RECORDS FOR THE TASK —
>>>>

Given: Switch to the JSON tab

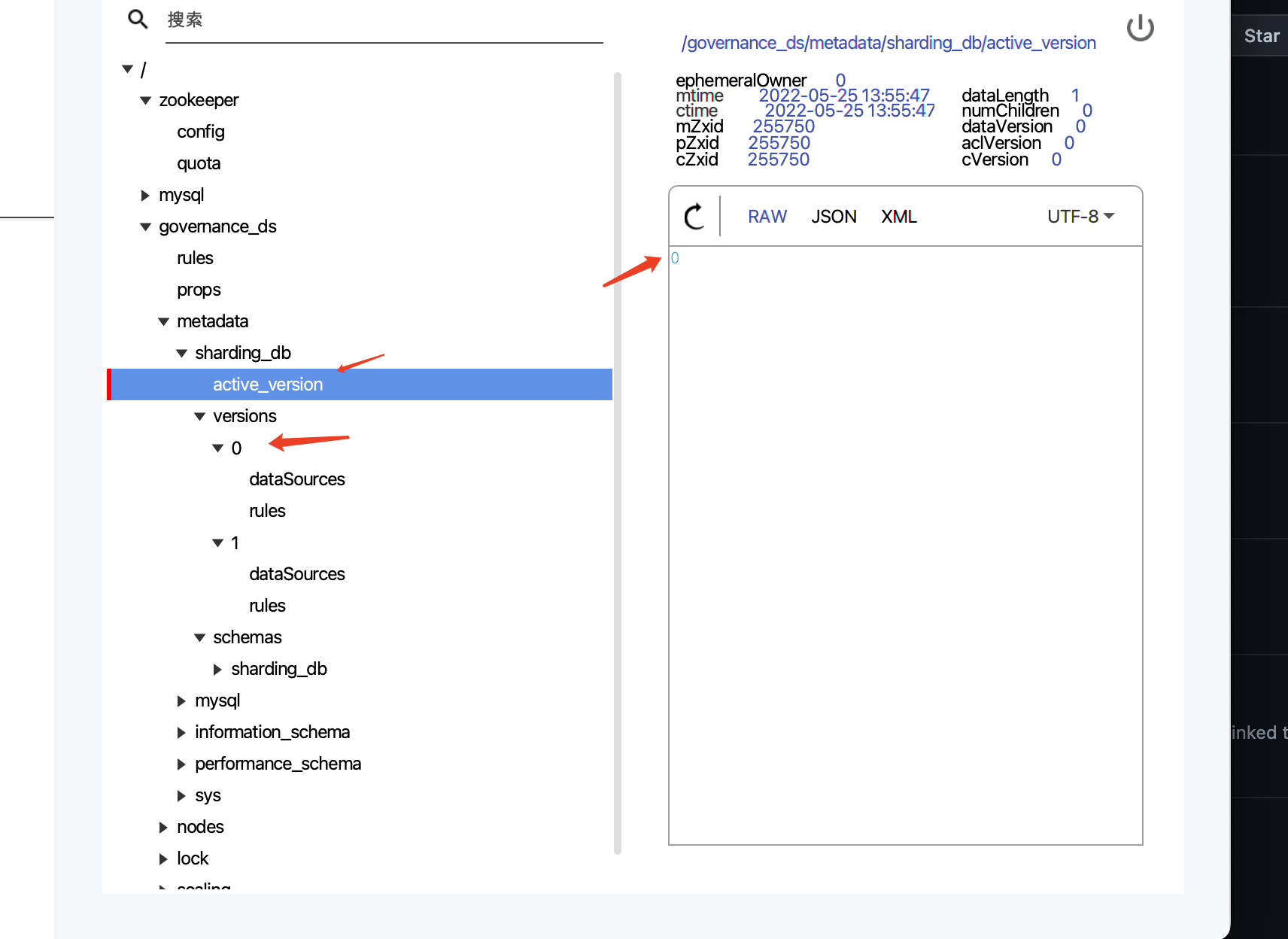Looking at the screenshot, I should [834, 216].
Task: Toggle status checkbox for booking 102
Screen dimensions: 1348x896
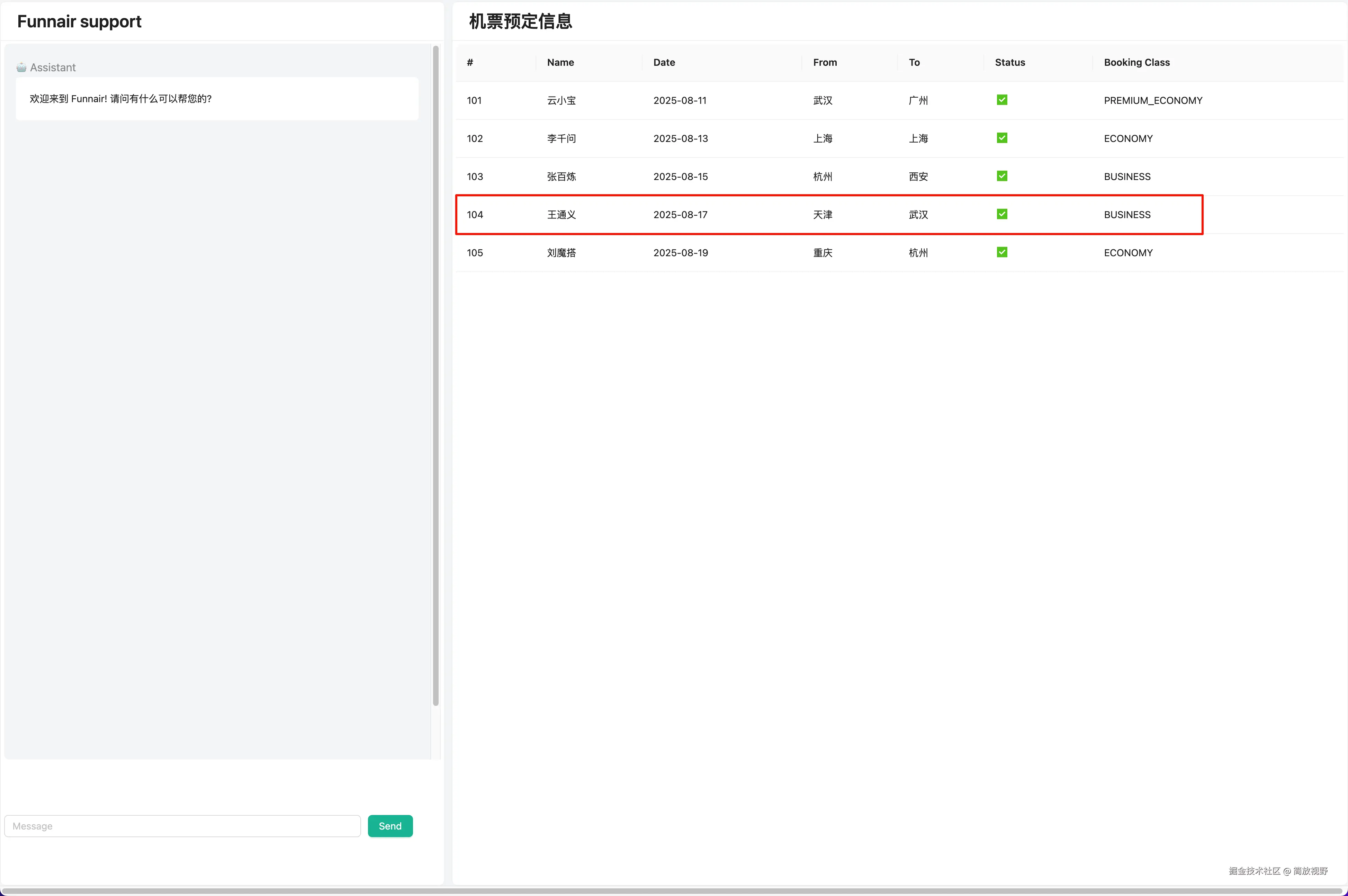Action: [1002, 138]
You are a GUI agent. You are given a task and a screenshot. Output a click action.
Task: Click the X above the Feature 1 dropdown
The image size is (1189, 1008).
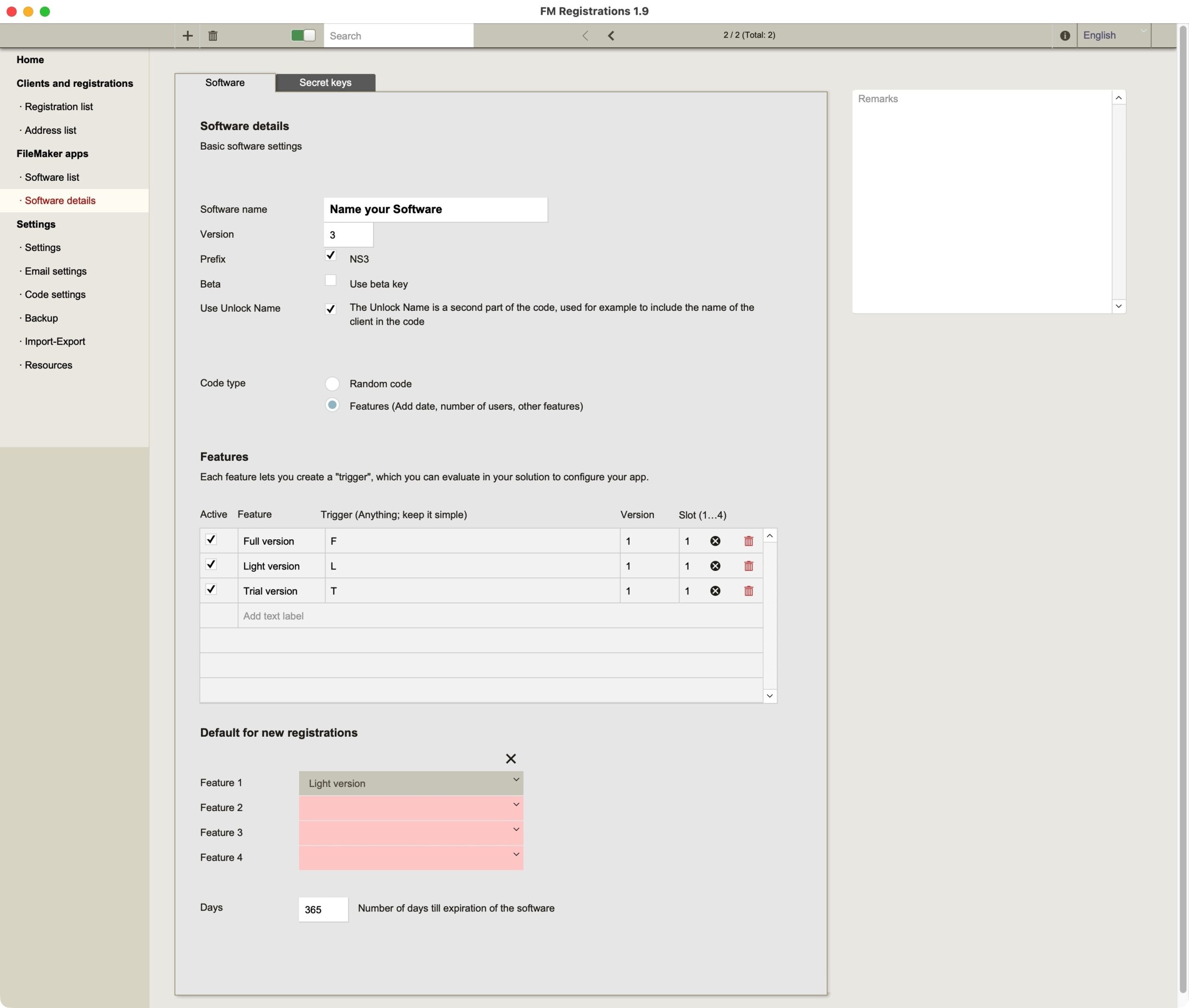tap(511, 758)
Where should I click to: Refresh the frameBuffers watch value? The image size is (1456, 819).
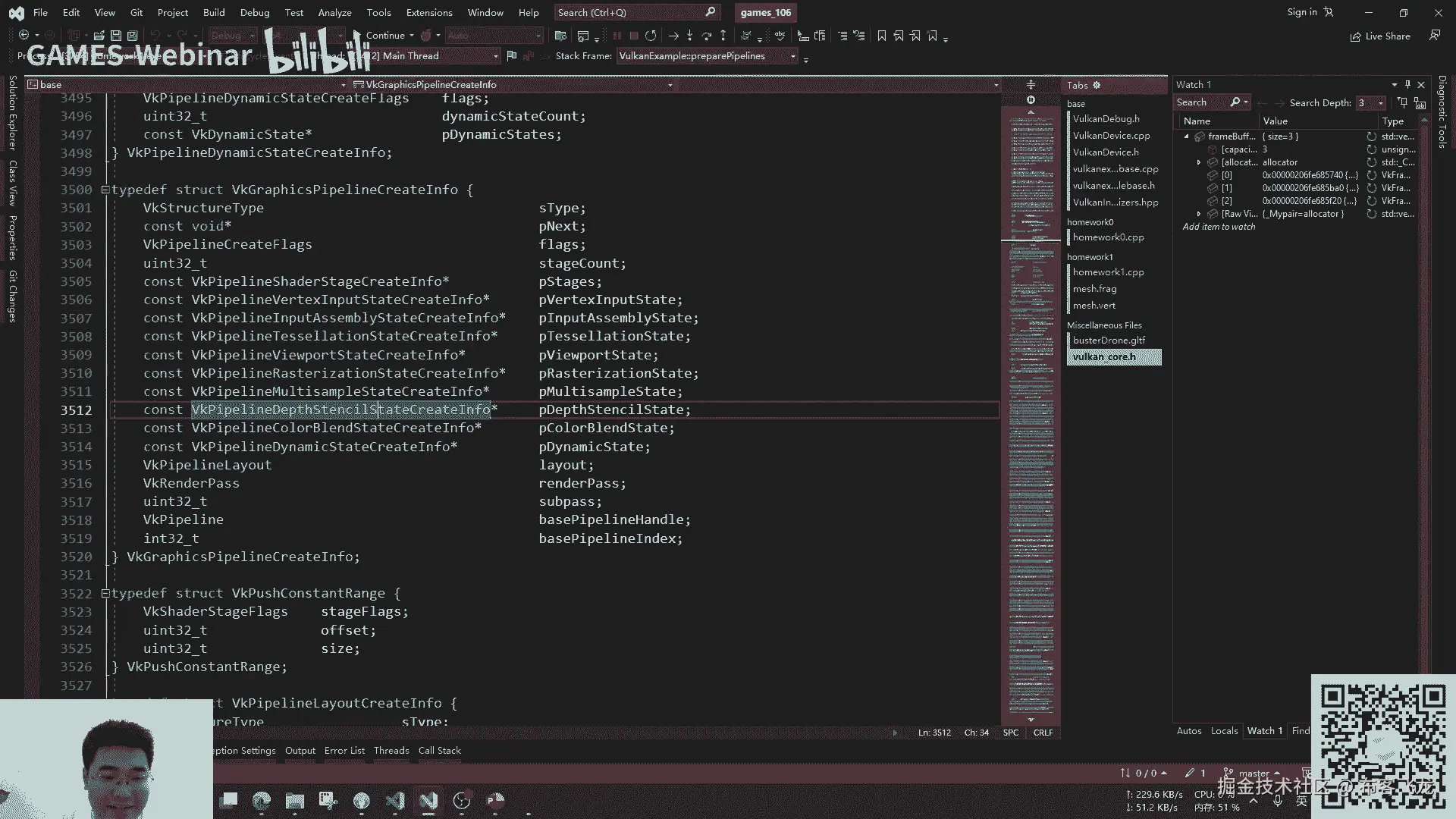[1371, 136]
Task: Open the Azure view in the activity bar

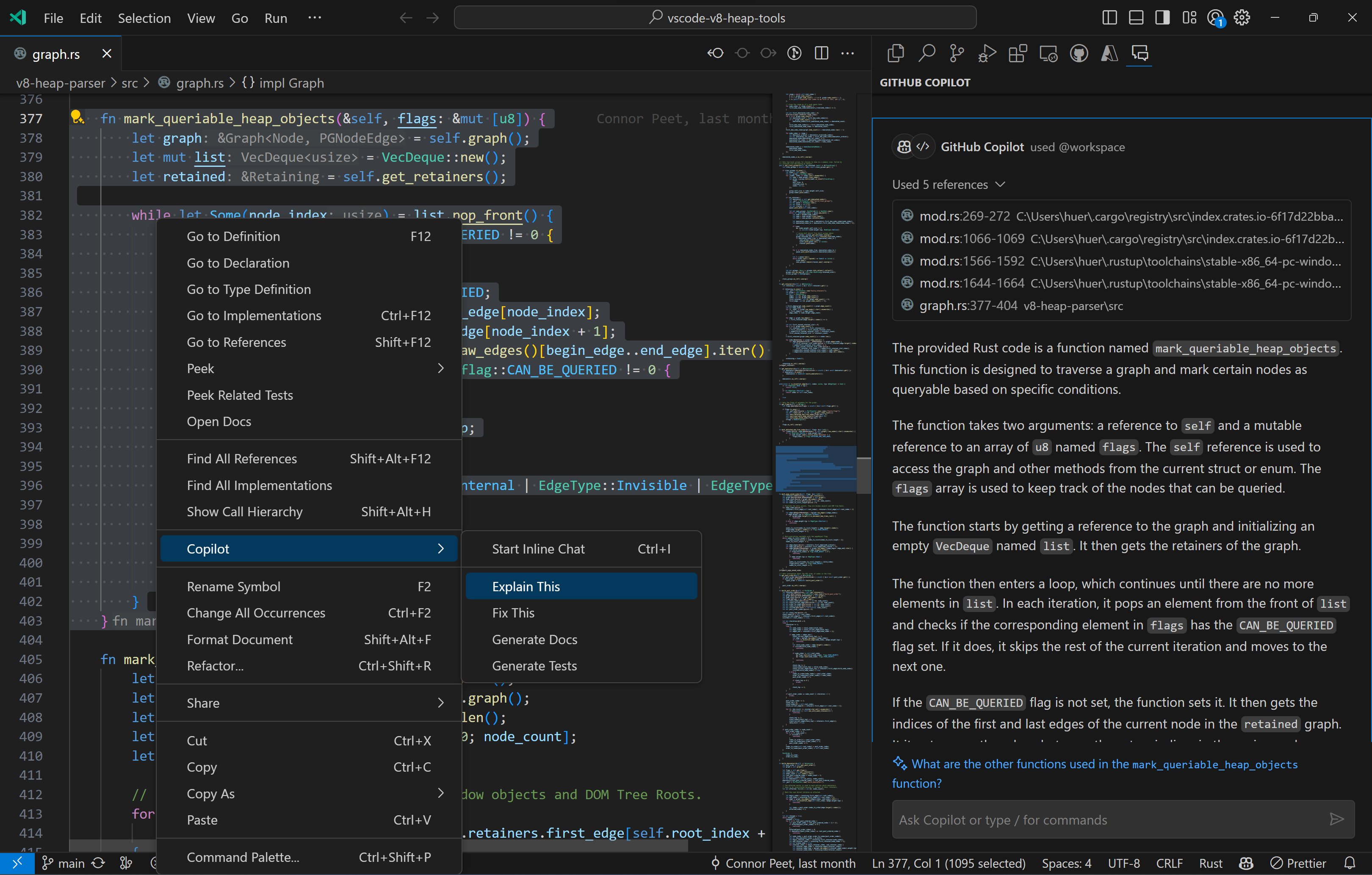Action: coord(1109,53)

<<<<

WHAT THE TASK REQUIRES — The answer should be an exact restatement of every entry, with the pictures omitted.

RESPONSE TO THIS EXERCISE —
Given: Switch to the JSON tab

Looking at the screenshot, I should [834, 216].
Task: Toggle status checkbox for booking 102
Screen dimensions: 1348x896
Action: [1002, 138]
You are a GUI agent. You are given a task and a screenshot. Output a click action.
Task: Click the X above the Feature 1 dropdown
The image size is (1189, 1008).
tap(511, 758)
Where should I click to: Refresh the frameBuffers watch value? The image size is (1456, 819).
[1371, 136]
Task: Open the Azure view in the activity bar

Action: coord(1109,53)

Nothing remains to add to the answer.